In the school district where I teach, we do a moderate amount of within-grade-level ability-grouping with our students, particularly in reading and math. Occasionally I hear a teacher bemoan this practice as "tracking," despite the fact that the groups are rather flexible and, particularly in reading, the students are re-grouped often (every few weeks) according to their learning needs. It is not "tracking" in the way groupings were created decades ago in our district in which students were irreversibly placed into, or rather locked into, a track. These are flexible groupings far more than they are tracks.
Ironically, the grade-level, whole-class groupings apparently preferred by these teachers who bemoan ability-grouping are the most restrictive form of tracking, that by age. For a century (-ish), schools have "tracked" students based on when they were born, not based on what they are ready and able to learn. "Born between September 1, 2003, and August 31, 2004? You belong to the Class of 2022." That is how it works in nearly every school in our country. It's tracking by age, but no one calls it that.
Of course, many teachers, especially those of us in the realm of gifted education, recognize that age-tracking (particularly in the absence of any differentiation) does little to help schools meet the learning needs of gifted and advanced learners who are academically years ahead of their age-peers.
A very small but growing number of school districts around the country are converting to the educational practice of grouping students by readiness (or ability or skill or mastery, depending on how you want to describe it) rather than by age. And these aren't within-grade-level ability groupings, these are within-school (or within-district) ability groupings, where the groups consist of students of various ages who are all ready for approximately the same learning material. In some cases, the students learn in a more individualized setting with teacher guidance. The overall common essence is a setting with students learning what they're ready to learn and then moving on when they've mastered it and are ready to move on, rather than everyone magically (and we all know not actually) learning a year's worth of material in a year. Some can learn much more than "a year's worth" in a year (if only we'd let them) and others can still get it but just need a little more time.
A school district that has recently decided to go this route - and received a lot of press for it - is the Kansas City, Missouri, schools. In early July, an AP article went the rounds of at least dozens of news outlets. The article (here it is in USA Today) explains that the Kansas City schools will begin using widespread (and cross-age) ability groupings as part of their plan to turnaround the district's schools.

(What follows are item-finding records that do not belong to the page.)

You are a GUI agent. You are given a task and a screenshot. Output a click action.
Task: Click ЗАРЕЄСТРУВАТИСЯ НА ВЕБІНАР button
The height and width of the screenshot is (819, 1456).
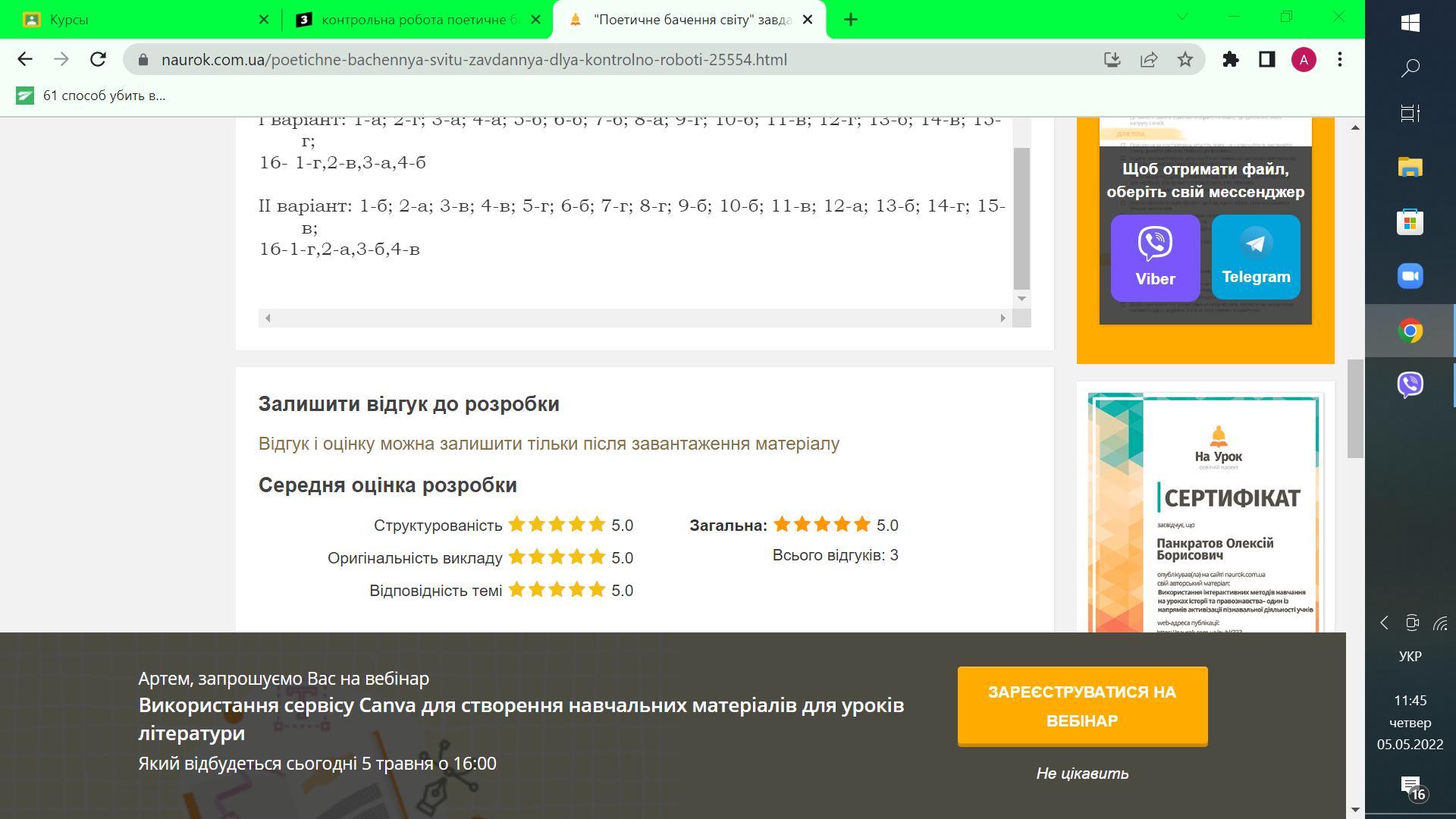1082,706
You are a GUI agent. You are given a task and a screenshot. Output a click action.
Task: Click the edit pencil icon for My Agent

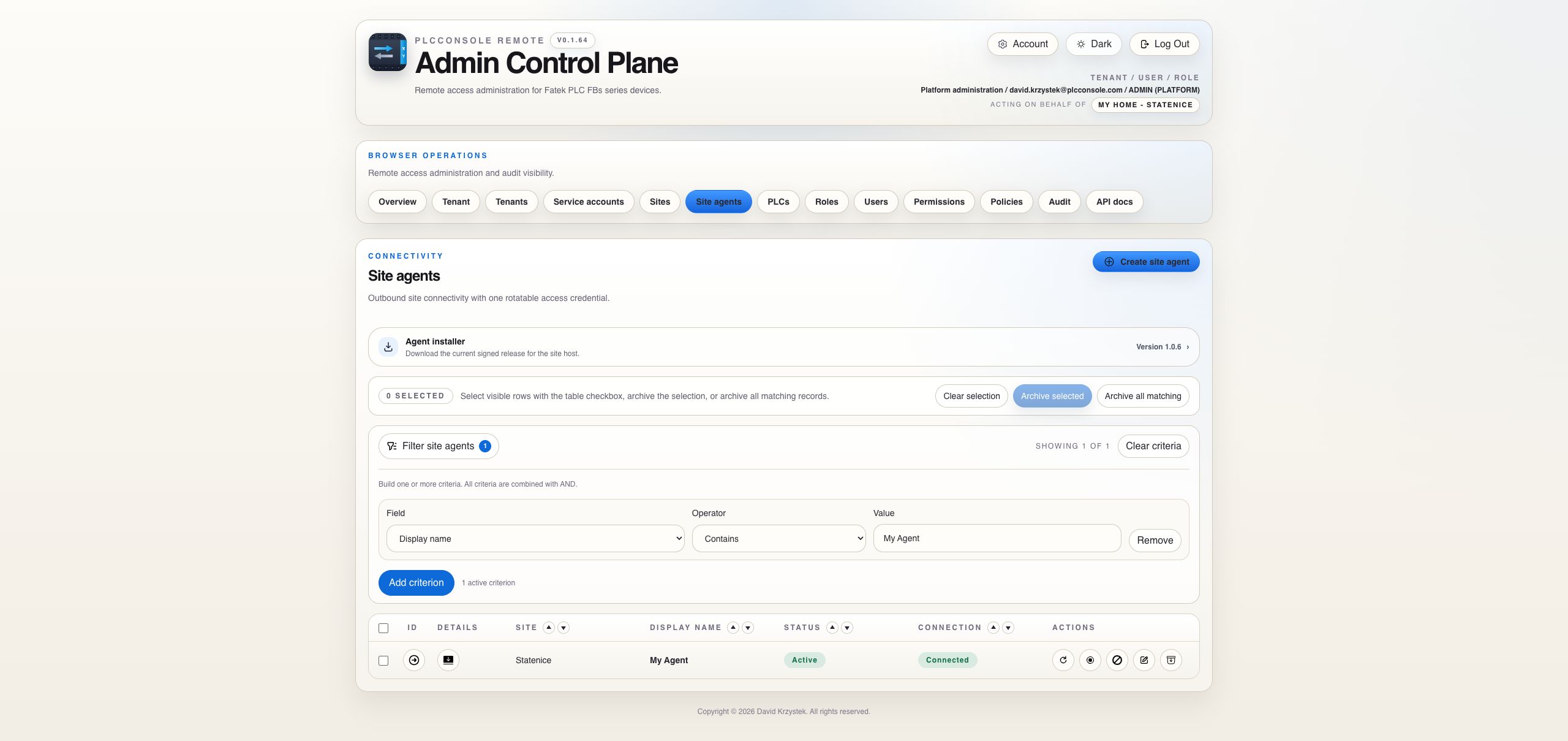(x=1144, y=660)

Kansas City Superintendent John Covington is quoted as saying, "The current system of public education in this country is not working. It's an outdated, industrial, agrarian kind of model that lends itself to still allowing students to progress through school based on the amount of time they sit in a chair rather than whether or not they have truly mastered the competencies and skills."

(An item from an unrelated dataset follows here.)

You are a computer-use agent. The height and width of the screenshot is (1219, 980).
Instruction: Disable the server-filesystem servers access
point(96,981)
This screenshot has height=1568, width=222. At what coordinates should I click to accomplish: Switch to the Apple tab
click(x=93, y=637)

Hence the walls so many of our gifted youngsters smack into at school...
I'm fascinated by this concept of schoolwide readiness groupings.

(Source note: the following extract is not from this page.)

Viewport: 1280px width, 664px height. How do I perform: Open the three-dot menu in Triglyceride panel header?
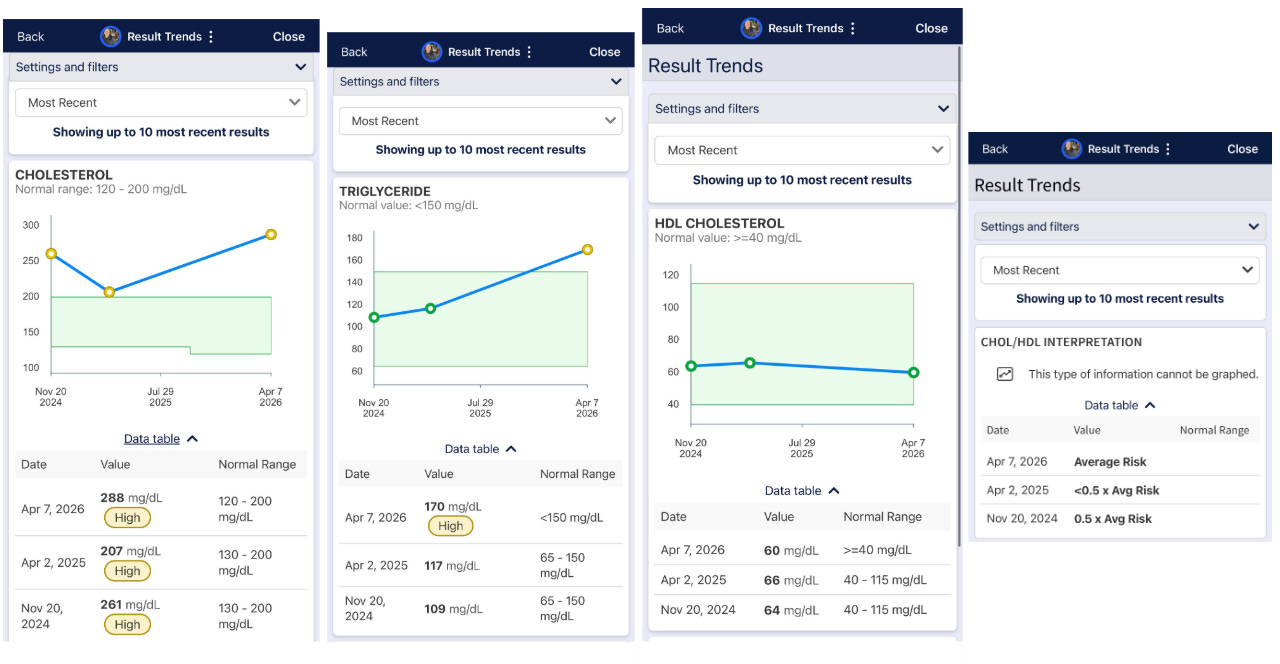coord(528,51)
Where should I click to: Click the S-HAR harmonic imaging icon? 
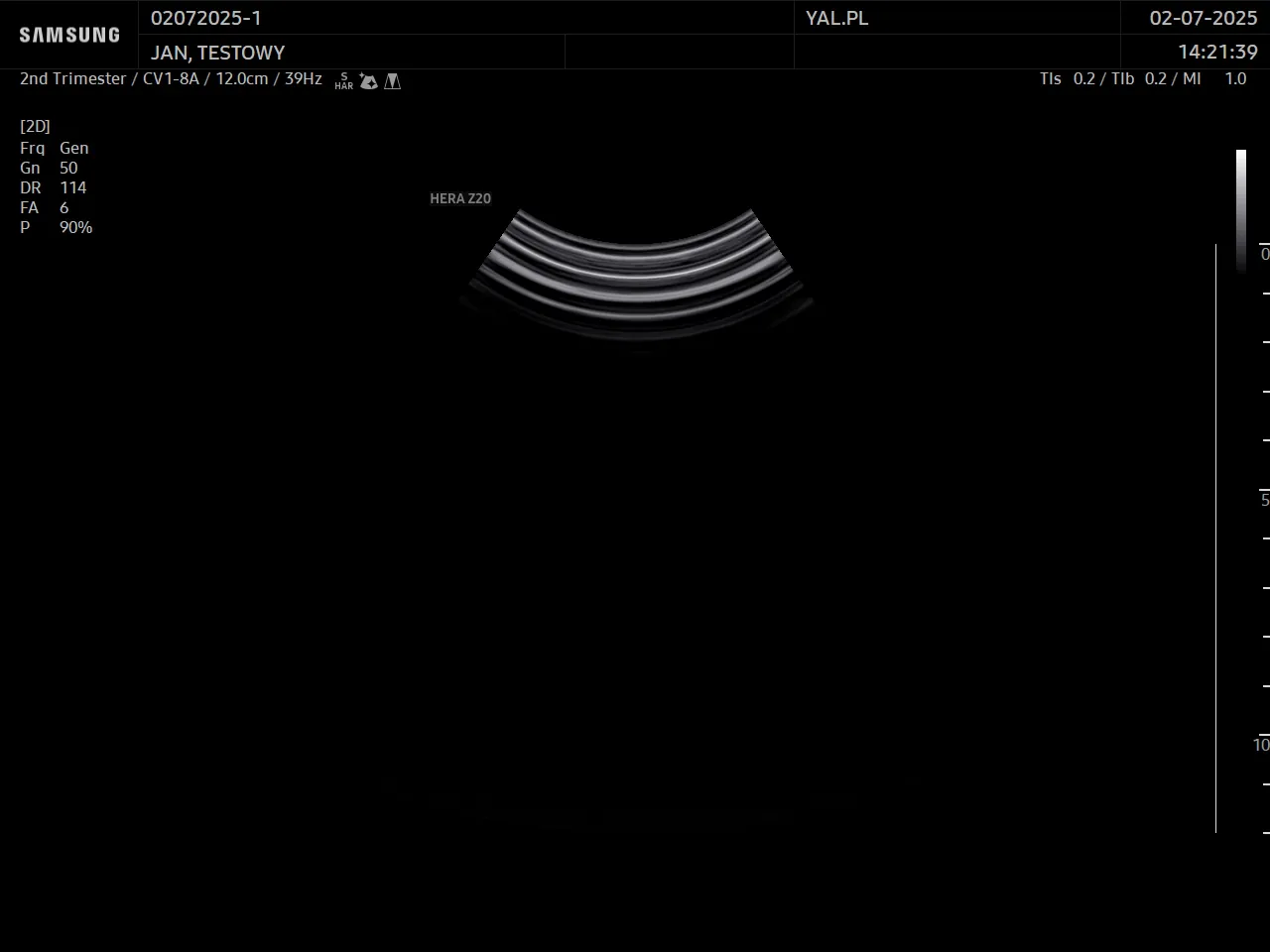[x=344, y=81]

I know people argue against having kids of different ages together. Anyone who has ever tried to grade-skip a kid likely encountered statements such as, "But everyone else will be getting their driver's licenses a year earlier," or "She'll always be the shortest in her class," or "The other boys will all be shaving and he'll still have fuzz."
As a society, we tend to give higher importance to things that don't matter nearly as much as education. To quote Goethe, "What matters most must never be at the mercy of what matters least." What matters most in schools (beyond, of course, the kids) should be LEARNING and EDUCATION, not who's shaving and who isn't. We need to be better at placing these priorities and we need to be better at helping our kids understand what is of more value (learning? or who gets to shave first?).
Outside of school, kids interact with and hang out with kids of other ages all the time. (Especially gifted kids, who tend to choose friends based on common unusual interests - such as medieval history - rather than common birth year.) Outside-of-school groups such as 4-H, Scouts, church youth groups, tae kwon do classes, and neighborhoods & families (where kids play with who is close by and available) all feature widely-mixed ages. The one-room schoolhouses of days old (although some still exist in Montana and elsewhere) crammed in, and typically met the various needs of, all-comers of all ages, even sometimes adults.
[A now-abandoned one-room schoolhouse near Melville, Montana. Photo by Tamara Fisher]
I would argue that it is our age-tracking in schools that is the societal anomaly.
Yes, I realize there are advantages and disadvantages to any grouping. Older kids can certainly be a bad influence on younger kids, for example. But they can also be a very positive influence. Yes, most kids of a certain age will all be ready to learn the same material at approximately the same time and pace anyway. Yes, there are social complexities that arise when kids of various ages are grouped together. But the reality remains that age-tracking in large measure - for millions of kids - isn't working.
Hence my fascination with districts that are implementing widespread, cross-age, readiness groupings. I'll be curious to see how this all works out in Kansas City. (Although I do have a mild amount of concern that if it doesn't work in helping to turnaround the schools, this strategy alone will be faulted. It appears the Kansas City schools have a host of other issues they are contending with that are contributing factors to any district's or school's success as well. A long but detailed account of these other factors in the Kansas City schools can be found here.)
Do you have knowledge of or experience with a school that has tried cross-age readiness groupings? How did it work? What were the results?